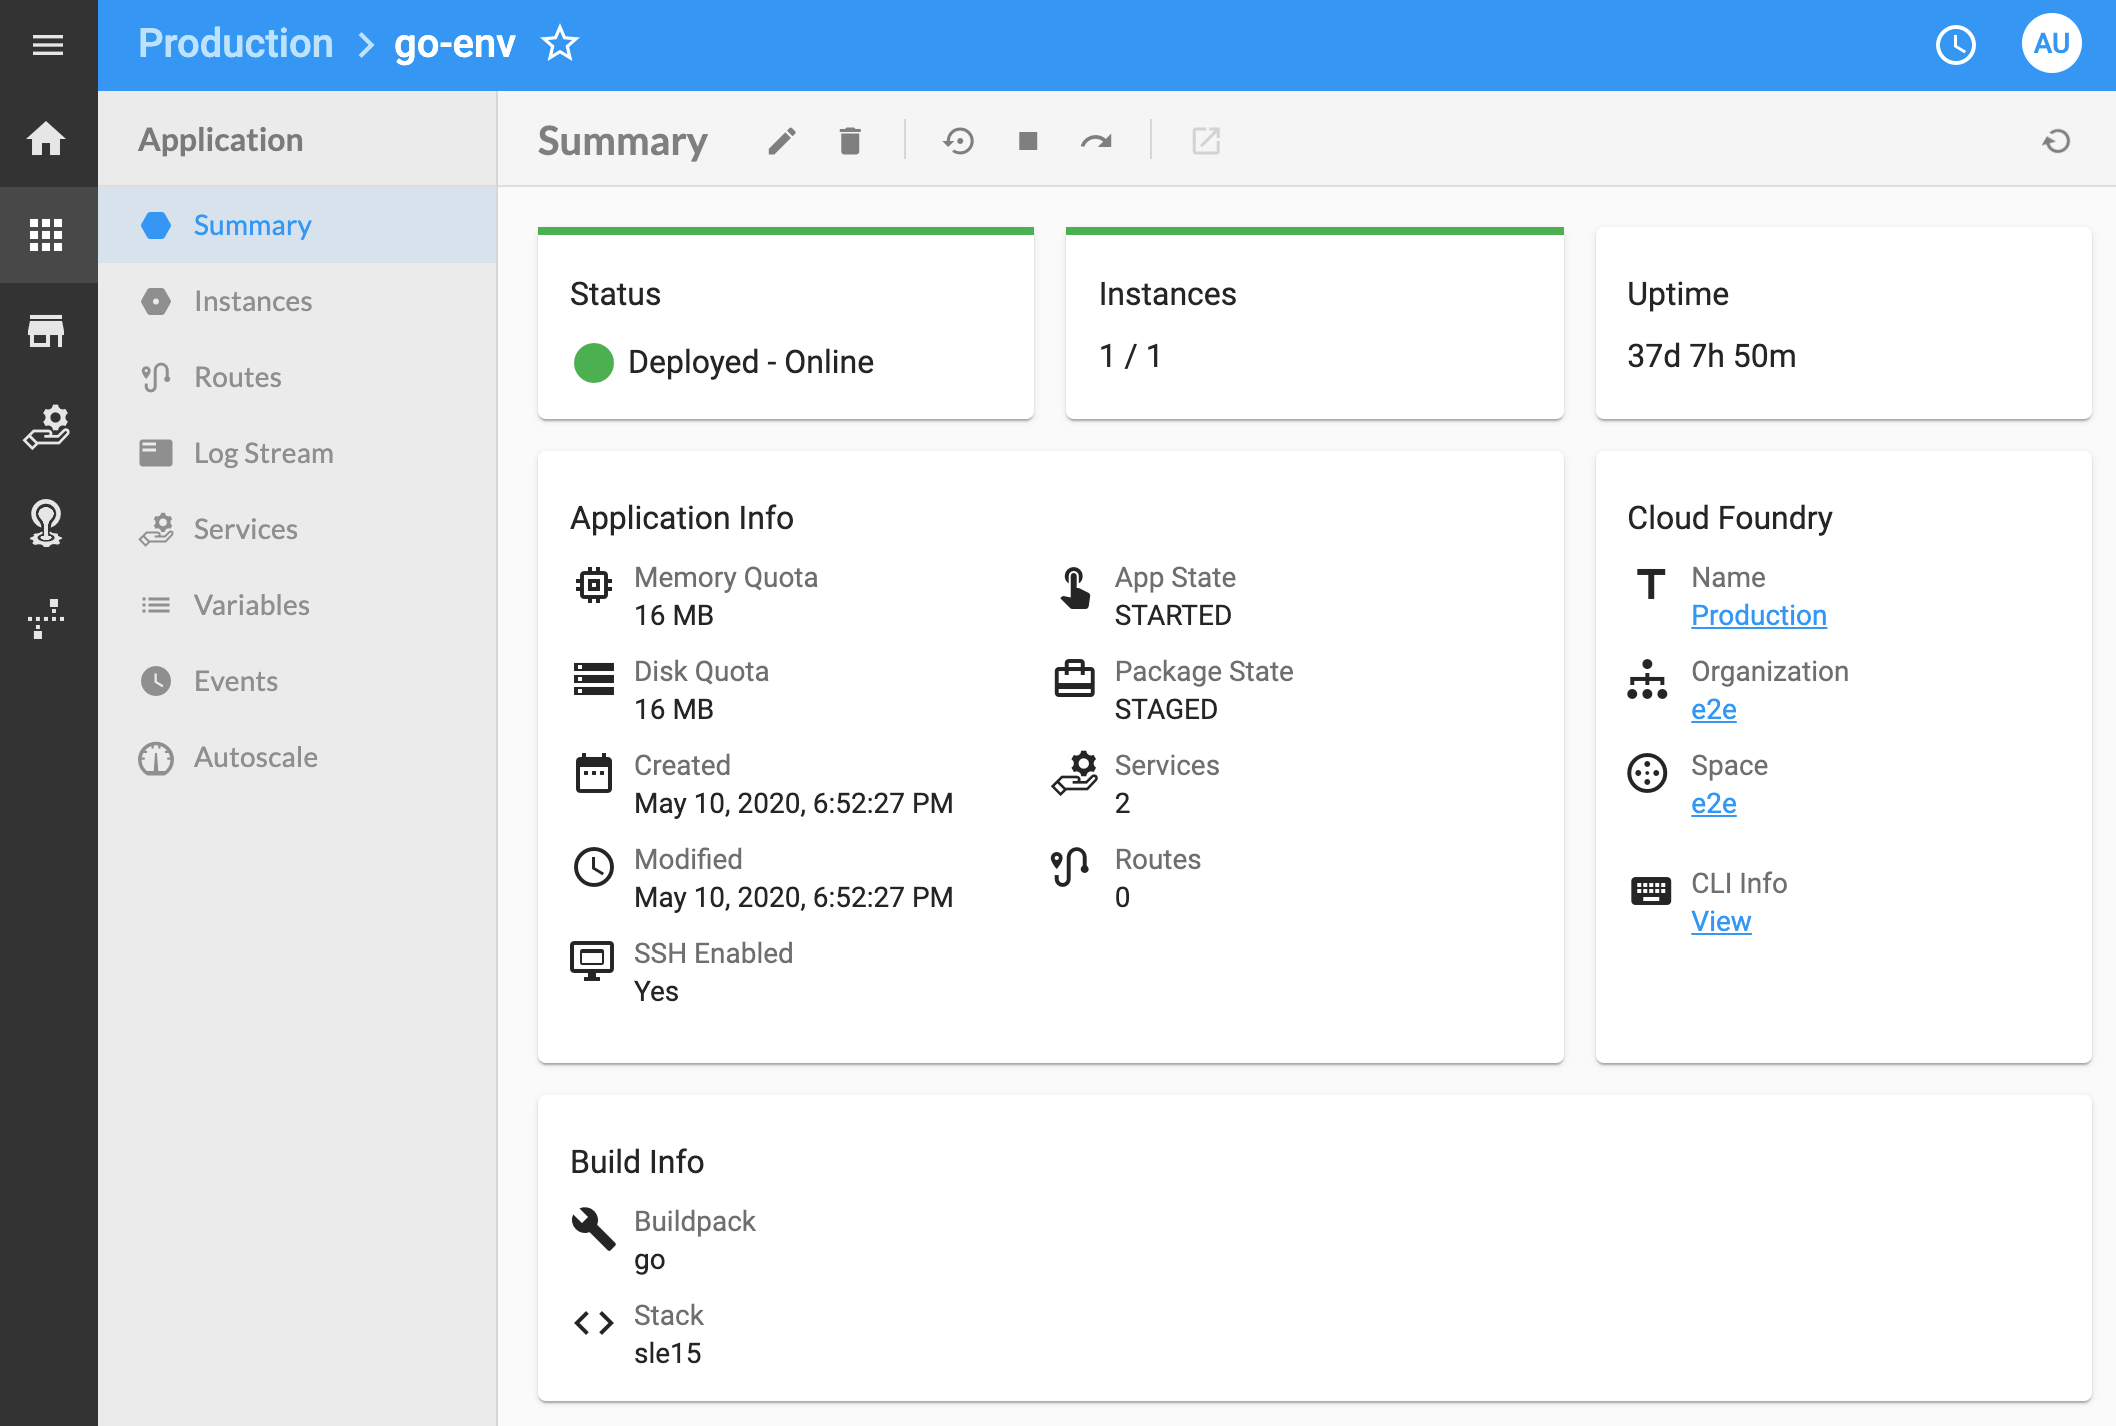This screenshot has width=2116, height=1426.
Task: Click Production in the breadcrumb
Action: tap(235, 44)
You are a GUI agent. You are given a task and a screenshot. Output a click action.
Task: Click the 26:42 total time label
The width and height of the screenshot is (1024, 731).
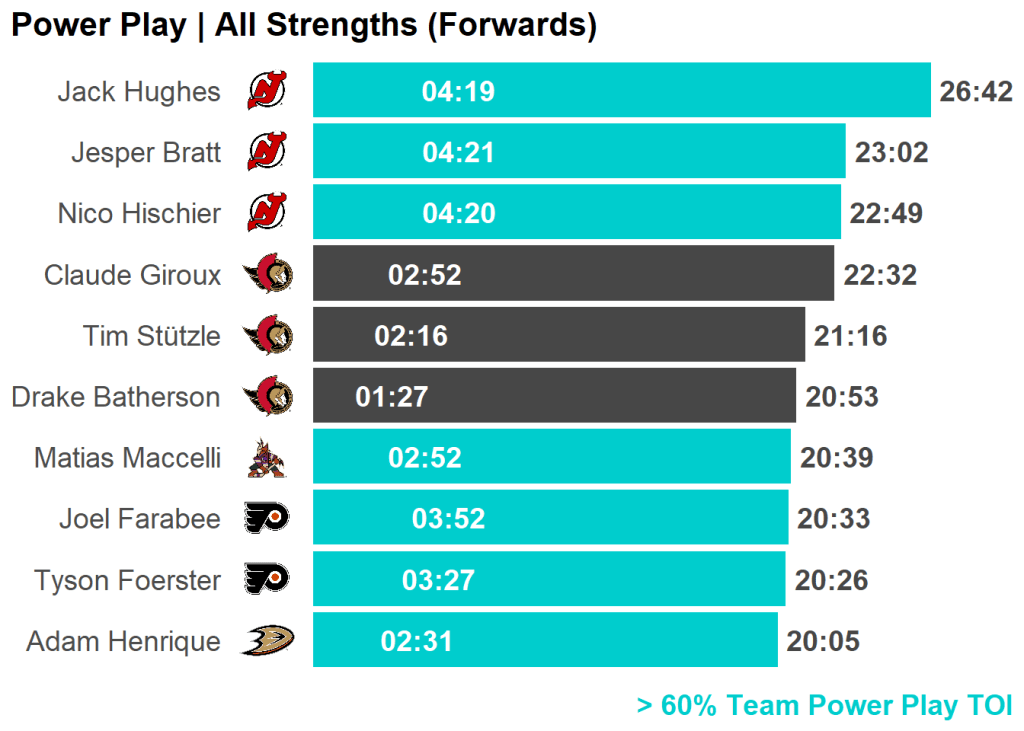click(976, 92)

Written task:
Give everything from the line containing "You are a GUI" down to the end of the data, both ends included, as a Markdown table with the columns "Row" and "Line". Put one line per row, skip blank lines, and leave the pictures out.

Response:
| Row | Line |
|---|---|
| 1 | You are a GUI agent. You are given a task and a screenshot. Output a click action. |
| 2 | Task: Click the 26:42 total time label |
| 3 | The width and height of the screenshot is (1024, 731). |
| 4 | click(976, 92) |